Systemic administration of therapeutic siRNA/microRNA for targeted treatment of glioblastoma, one of the most deadly cancers, requires robust and efficient delivery platform without immunogenicity. Here we report newly emerged multivalent naked RNA nanoparticle (RNP), named FA-pRNA-3WJ, based on pRNA 3-way-junction (3WJ) from bacteriophage phi29 to target glioblastoma cells with folate (FA) ligand and deliver siRNA/microRNA for tumor cell killing. Systemically injected FA-pRNA-3WJ RNPs successfully targeted and delivered siRNA into brain tumor cells in mice, and efficiently reduced luciferase reporter gene expression (4-fold lower than control). The FA-pRNA-3WJ RNP also can target human patient-derived glioblastoma stem cells, thought to be responsible for tumor initiation and deadly recurrence, without accumulation in adjacent normal brain cells, nor other major internal organs.
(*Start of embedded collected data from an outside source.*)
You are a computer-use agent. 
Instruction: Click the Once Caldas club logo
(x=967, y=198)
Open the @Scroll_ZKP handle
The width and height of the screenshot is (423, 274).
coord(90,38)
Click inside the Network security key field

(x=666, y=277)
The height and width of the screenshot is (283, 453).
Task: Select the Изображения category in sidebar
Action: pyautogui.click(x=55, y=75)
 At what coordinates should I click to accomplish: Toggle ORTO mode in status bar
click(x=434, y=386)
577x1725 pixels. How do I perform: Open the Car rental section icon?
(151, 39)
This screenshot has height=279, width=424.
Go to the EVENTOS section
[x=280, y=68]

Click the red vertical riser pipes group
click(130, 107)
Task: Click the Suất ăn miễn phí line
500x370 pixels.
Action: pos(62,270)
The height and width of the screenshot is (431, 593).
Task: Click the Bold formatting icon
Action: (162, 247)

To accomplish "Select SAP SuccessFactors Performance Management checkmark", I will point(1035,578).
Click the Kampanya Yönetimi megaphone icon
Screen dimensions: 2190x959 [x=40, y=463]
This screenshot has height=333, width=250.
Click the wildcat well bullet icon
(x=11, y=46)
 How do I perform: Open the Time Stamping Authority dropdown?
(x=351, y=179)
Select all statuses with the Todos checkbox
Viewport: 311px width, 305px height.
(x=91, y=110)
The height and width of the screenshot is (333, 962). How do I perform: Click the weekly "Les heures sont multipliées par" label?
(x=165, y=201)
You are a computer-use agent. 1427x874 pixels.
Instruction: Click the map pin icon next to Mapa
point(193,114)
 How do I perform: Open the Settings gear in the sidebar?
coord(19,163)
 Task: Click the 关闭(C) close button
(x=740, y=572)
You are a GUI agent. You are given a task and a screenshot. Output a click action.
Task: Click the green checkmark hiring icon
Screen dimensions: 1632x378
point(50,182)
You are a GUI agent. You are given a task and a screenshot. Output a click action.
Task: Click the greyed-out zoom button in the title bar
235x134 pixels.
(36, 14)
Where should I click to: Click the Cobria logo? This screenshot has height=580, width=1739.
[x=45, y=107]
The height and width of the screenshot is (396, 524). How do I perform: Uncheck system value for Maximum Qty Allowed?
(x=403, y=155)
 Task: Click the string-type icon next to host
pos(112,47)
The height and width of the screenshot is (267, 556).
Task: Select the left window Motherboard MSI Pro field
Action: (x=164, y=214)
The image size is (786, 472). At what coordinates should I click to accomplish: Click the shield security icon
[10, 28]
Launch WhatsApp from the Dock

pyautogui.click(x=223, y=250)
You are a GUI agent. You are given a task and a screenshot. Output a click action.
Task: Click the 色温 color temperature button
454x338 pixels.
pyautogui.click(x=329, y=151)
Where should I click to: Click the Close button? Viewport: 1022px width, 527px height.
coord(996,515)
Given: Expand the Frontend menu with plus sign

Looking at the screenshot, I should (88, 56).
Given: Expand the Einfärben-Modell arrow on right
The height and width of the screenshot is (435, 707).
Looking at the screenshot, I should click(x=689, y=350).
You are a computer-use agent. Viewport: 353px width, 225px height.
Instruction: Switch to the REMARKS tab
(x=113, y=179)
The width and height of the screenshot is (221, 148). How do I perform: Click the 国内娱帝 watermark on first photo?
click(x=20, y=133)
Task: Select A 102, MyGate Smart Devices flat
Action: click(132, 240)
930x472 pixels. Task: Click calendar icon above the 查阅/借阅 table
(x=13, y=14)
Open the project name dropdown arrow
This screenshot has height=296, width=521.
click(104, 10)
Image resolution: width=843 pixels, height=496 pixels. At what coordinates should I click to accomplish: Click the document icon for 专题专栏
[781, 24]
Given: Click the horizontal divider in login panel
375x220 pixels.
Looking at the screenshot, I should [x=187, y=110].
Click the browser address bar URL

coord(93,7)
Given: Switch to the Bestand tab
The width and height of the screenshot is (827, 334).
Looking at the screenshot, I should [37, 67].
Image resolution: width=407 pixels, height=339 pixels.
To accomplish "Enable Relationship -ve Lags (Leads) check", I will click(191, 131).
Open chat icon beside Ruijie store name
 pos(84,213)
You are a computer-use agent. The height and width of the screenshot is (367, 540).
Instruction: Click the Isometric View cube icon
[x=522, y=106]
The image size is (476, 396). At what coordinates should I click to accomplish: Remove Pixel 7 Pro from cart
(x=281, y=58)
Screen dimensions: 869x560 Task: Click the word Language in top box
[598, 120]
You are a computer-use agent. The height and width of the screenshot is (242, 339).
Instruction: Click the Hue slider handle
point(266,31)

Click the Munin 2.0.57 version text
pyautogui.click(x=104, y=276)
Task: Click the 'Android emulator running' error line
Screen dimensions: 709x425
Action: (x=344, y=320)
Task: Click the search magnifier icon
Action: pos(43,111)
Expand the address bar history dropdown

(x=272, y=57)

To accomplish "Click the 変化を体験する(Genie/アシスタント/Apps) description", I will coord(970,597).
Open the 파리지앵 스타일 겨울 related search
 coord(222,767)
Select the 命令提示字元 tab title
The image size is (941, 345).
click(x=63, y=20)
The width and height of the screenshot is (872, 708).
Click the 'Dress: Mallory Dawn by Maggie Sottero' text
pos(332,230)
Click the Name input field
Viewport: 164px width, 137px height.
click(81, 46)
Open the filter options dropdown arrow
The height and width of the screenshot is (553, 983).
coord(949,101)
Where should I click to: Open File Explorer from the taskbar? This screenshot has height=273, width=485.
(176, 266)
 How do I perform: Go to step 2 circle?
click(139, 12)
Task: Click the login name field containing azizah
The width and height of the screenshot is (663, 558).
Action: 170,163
FA-3WJ-LNA-miR21 specifically targeted and delivered anti-miR-21 LNA and knocked down miR-21 expression in glioblastoma cells in vitro and in vivo with favorable biodistribution. Systemically injected FA-3WJ-LNA-miR21 RNP efficiently rescued PTEN and PDCD4, resulting in glioblastoma cell apoptosis and tumor growth regression. This RNA nanotechnology was employed even to regulate the anchoring of nanoparticles on the surface of extracellular vesicles (EVs) for specific cancer targeting and intracellular trafficking. Taking advantage of the RNA aptamer ligand for specific targeting and EVs for efficient membrane fusion, EGFRapt-pRNA-3WJ RNP was constructed and anchored onto EVs loaded with survivin siRNA. In the preliminary animal tests, systemic administration of the EV-siSurvivin coated with EGFRapt-pRNA-3WJ RNP inhibited tumor growth in orthotopic breast cancer xenograft mouse model by successfully downregulating the Survivin expression. The studies are indicative of the clinical benefit of FA-3WJ RNP based tumor targeting and gene therapy for the successful targeted therapy of primary and recurrent glioblastoma.